Achieving ‘buy-in’ to research: This organisational understanding is key to my role as Embedded Researcher, as it is how we achieve buy-in to the research from the policy organisation. Being directly employed by GMCA helps me with this, because not only does it represent GMCA’s investment into the project, but it demonstrates that GMCA is an equal partner in the research, jointly responsible for the success of the project. This project is truly in house, not being completed by a remote academic team without experience of the system they are hoping to influence.

Knowledge transfer: My experience so far is that working as an Embedded Researcher is more of a brokerage or liaison role than a research role. Although knowledge of data and tools that are used in GMCA have been very useful to the role, data analysis and writing research reports haven’t been core to working as an ER on SIPHER as yet. There is definitely scope for this to change as the workstreams progress, hopefully enabling knowledge transfer and building skills within the GMCA.

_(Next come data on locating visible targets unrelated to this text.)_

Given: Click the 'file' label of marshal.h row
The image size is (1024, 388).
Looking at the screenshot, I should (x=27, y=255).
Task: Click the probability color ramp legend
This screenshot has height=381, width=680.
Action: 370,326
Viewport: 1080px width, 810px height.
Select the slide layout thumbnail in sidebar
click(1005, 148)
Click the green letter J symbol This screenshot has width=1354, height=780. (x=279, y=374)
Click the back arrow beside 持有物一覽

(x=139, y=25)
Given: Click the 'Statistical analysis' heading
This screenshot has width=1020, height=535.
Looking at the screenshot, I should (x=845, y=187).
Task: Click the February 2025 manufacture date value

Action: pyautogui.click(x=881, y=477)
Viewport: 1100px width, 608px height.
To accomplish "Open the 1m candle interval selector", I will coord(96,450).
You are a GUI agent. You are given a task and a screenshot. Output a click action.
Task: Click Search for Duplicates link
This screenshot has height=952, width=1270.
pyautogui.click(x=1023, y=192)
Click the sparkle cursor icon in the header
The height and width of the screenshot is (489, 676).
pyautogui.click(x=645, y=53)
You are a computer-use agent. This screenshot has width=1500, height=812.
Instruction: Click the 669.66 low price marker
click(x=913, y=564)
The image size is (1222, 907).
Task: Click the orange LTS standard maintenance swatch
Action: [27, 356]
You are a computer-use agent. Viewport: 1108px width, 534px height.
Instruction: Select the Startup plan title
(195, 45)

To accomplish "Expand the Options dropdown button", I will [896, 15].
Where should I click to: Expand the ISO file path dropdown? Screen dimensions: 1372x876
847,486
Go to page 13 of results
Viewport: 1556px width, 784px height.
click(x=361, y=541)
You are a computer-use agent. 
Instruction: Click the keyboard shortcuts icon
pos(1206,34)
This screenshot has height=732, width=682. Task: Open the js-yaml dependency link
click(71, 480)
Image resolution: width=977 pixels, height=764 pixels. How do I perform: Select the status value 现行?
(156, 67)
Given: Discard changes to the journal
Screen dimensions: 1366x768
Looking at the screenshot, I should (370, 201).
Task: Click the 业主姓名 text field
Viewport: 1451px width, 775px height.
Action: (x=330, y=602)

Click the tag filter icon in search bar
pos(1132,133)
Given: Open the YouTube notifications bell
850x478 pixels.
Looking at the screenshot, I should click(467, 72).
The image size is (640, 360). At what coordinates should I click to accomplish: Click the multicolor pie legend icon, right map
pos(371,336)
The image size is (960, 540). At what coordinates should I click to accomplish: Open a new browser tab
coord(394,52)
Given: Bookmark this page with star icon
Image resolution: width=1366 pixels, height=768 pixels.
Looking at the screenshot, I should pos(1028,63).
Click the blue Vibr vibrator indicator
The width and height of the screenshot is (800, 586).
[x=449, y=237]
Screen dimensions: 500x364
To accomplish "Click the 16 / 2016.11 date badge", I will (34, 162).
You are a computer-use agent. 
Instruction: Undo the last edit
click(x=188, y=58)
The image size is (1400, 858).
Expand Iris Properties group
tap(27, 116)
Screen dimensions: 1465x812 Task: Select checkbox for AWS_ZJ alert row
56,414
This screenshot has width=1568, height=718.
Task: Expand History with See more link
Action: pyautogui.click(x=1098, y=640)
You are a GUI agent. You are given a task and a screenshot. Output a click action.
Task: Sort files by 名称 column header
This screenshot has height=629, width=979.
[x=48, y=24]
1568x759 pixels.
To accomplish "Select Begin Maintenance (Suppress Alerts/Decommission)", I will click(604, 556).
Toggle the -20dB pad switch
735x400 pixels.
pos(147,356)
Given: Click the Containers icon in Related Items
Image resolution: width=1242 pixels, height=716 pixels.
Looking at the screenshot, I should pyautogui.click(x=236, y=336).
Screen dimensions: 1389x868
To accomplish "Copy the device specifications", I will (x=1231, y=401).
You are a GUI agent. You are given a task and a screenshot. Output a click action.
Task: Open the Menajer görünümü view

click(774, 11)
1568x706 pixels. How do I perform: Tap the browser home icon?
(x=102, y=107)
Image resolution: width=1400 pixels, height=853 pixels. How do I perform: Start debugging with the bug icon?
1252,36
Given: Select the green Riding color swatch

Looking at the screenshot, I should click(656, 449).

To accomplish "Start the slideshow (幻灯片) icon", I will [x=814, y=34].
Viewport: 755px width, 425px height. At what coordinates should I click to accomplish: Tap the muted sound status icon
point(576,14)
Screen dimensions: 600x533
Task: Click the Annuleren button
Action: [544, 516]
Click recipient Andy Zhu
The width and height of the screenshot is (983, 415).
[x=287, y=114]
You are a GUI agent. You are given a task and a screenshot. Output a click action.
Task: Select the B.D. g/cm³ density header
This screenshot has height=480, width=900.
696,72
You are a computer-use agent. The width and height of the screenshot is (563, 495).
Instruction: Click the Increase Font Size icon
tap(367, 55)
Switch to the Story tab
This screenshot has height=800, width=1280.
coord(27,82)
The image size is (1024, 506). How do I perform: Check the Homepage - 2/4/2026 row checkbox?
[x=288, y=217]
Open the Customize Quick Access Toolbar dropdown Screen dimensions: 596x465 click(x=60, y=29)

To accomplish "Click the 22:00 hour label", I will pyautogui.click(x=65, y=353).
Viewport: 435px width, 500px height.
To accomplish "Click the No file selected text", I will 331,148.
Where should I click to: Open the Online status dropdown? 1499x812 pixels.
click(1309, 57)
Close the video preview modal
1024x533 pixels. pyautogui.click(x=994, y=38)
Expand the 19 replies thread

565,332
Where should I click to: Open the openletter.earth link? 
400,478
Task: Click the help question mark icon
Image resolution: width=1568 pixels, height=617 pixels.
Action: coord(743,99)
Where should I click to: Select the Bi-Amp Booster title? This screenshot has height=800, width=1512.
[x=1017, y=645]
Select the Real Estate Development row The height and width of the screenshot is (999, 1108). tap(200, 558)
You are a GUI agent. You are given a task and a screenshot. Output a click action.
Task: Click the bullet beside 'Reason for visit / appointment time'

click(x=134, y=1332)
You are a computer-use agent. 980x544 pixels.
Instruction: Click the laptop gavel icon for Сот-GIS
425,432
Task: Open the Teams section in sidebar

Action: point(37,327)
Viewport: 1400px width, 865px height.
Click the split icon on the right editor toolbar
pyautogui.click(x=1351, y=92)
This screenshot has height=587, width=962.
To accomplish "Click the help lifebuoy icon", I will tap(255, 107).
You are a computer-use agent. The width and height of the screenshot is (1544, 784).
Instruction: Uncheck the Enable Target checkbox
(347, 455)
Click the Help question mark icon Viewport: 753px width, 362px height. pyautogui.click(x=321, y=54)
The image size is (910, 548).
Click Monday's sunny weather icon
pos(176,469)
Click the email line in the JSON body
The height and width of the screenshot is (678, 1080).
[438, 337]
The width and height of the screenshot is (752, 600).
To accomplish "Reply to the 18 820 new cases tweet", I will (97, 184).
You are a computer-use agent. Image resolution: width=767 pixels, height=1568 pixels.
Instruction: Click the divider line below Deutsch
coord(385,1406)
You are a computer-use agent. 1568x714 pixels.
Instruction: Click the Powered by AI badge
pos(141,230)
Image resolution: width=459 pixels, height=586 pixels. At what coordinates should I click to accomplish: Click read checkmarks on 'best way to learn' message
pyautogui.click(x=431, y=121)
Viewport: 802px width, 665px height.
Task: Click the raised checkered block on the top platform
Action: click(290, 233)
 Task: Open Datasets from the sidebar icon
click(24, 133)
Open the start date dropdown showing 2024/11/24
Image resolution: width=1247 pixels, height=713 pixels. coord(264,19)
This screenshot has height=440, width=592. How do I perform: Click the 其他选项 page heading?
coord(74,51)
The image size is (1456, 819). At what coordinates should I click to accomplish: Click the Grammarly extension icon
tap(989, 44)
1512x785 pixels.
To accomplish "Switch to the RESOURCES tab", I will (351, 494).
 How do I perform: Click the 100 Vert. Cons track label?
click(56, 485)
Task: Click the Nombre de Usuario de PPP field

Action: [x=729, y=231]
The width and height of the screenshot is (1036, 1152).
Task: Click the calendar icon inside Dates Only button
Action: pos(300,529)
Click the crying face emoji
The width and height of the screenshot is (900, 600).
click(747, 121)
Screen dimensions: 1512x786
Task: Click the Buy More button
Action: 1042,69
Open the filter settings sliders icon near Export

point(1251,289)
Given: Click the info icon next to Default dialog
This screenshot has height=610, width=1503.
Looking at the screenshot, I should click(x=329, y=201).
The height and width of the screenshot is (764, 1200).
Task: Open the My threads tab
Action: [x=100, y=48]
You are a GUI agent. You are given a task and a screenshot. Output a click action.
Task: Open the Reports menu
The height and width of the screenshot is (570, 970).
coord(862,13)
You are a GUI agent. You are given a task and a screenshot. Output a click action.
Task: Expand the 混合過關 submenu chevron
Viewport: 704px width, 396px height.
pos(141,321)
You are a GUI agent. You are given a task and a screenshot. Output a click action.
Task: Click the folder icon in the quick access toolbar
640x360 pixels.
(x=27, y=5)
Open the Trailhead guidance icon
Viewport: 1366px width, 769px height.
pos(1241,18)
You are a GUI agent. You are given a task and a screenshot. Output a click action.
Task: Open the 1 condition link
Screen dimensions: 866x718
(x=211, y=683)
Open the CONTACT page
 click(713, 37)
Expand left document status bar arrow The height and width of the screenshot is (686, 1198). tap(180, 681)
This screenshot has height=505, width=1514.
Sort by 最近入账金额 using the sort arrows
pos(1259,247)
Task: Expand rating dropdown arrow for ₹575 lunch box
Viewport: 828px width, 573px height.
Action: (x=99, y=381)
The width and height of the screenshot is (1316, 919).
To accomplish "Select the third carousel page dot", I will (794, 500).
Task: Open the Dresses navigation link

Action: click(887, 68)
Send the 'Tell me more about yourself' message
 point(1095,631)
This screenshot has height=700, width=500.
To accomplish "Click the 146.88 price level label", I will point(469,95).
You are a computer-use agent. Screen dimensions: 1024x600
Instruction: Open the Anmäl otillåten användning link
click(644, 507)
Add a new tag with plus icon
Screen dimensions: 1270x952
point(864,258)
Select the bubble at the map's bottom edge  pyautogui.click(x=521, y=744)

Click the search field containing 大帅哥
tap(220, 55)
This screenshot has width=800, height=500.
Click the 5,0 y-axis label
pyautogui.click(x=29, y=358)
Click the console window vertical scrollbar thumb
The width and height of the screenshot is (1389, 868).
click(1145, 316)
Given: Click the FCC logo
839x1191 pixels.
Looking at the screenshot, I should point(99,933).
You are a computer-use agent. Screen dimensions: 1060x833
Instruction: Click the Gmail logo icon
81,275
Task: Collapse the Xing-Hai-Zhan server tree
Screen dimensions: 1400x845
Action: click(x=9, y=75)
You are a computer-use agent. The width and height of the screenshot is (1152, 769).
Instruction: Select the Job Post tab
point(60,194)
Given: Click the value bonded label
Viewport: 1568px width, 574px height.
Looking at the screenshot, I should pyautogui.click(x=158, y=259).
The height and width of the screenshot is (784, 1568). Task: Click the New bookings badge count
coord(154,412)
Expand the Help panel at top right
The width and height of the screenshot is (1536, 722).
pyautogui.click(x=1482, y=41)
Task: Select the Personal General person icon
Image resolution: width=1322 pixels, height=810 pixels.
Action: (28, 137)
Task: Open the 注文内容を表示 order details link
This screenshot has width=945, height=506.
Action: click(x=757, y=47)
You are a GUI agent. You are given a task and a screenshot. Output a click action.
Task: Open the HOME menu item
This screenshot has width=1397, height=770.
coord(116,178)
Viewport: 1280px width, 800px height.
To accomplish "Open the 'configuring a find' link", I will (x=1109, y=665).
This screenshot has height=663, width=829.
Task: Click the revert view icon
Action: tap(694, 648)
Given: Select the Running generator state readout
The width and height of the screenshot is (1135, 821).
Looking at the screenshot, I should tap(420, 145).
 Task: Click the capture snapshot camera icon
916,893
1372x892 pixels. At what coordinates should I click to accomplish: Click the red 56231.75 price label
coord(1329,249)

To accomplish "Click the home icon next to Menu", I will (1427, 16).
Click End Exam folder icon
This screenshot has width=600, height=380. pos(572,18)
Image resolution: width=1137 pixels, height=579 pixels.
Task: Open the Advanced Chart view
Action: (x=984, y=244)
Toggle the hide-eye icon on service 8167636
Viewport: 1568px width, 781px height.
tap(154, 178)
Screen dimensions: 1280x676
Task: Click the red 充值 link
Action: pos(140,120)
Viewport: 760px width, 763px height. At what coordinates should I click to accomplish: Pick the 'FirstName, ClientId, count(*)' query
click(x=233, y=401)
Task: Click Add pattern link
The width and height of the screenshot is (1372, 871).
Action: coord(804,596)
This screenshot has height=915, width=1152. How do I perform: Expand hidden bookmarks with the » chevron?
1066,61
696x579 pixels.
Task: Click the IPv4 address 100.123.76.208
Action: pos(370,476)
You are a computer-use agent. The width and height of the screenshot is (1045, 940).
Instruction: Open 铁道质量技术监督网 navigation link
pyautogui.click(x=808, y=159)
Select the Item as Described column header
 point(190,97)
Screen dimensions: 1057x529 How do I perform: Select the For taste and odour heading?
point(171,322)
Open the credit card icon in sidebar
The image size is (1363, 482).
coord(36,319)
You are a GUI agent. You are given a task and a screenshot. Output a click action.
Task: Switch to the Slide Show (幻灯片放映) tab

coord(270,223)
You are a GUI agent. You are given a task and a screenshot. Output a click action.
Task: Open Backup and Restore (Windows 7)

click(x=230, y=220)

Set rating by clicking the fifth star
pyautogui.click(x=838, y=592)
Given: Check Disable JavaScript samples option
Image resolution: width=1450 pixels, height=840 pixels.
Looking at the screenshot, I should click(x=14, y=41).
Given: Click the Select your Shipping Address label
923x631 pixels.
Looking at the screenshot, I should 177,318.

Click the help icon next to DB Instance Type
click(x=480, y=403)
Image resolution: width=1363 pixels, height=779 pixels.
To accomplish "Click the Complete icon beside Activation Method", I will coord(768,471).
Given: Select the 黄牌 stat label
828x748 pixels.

Policy ethnography: Part of my role is to provide policy ethnography. For SIPHER, the benefits are that the Embedded Researcher is able to provide unique insights and information about the policy system, more recent and relevant than can be seen elsewhere. For GMCA, ethnography gives us space to reflect on organisational developments and practice, as well as insight into how the organisation appears to an external audience.

Challenges

Particularly given the events of 2020, there have been some challenges with working in this way:

  • Navigating organisations and changing priorities during Covid-19: naturally, the pandemic response was the highest priority for much of the public sector during 2020.
  • Embedding SIPHER within policy organisations: working from home has meant that keeping an eye on day-to-day activity has been difficult, making SIPHER less visible and relevant, and making it a challenge to keep it on people’s radar.  
  • Cultural differences and challenges around thinking and delivery expectations/norms: a five year research project is long-term and this naturally means that outputs are gradual, which is a challenge for public sector organisations which are used to ‘quick wins’.

Opportunities for policy partners

  • This is a large project but there are many transferable outputs and learning opportunities: public sector organisations don’t need to join a huge consortium to utilise some of the learning and ways of working from SIPHER.
  • It is unusual for local authorities to benefit from resources from such a diverse range of experts: this is a great opportunity to directly benefit from cutting-edge, multidisciplinary research.
  • The wealth of experience, disciplines and innovative techniques could lead to genuine change. We are hopeful that this will be a truly impactful project which will change lives in Greater Manchester.

Research design for collaboration: In short, the deep collaboration described above isn’t a nice coincidence or happy accident – the design of the research with the central role of Embedded Researcher gives the policy organisation the ability to steer the research in the direction which will best achieve their ambitions, while providing academic researchers with direct evidence of how research influences policy.

The views and opinions expressed in this blog are those of the author/authors.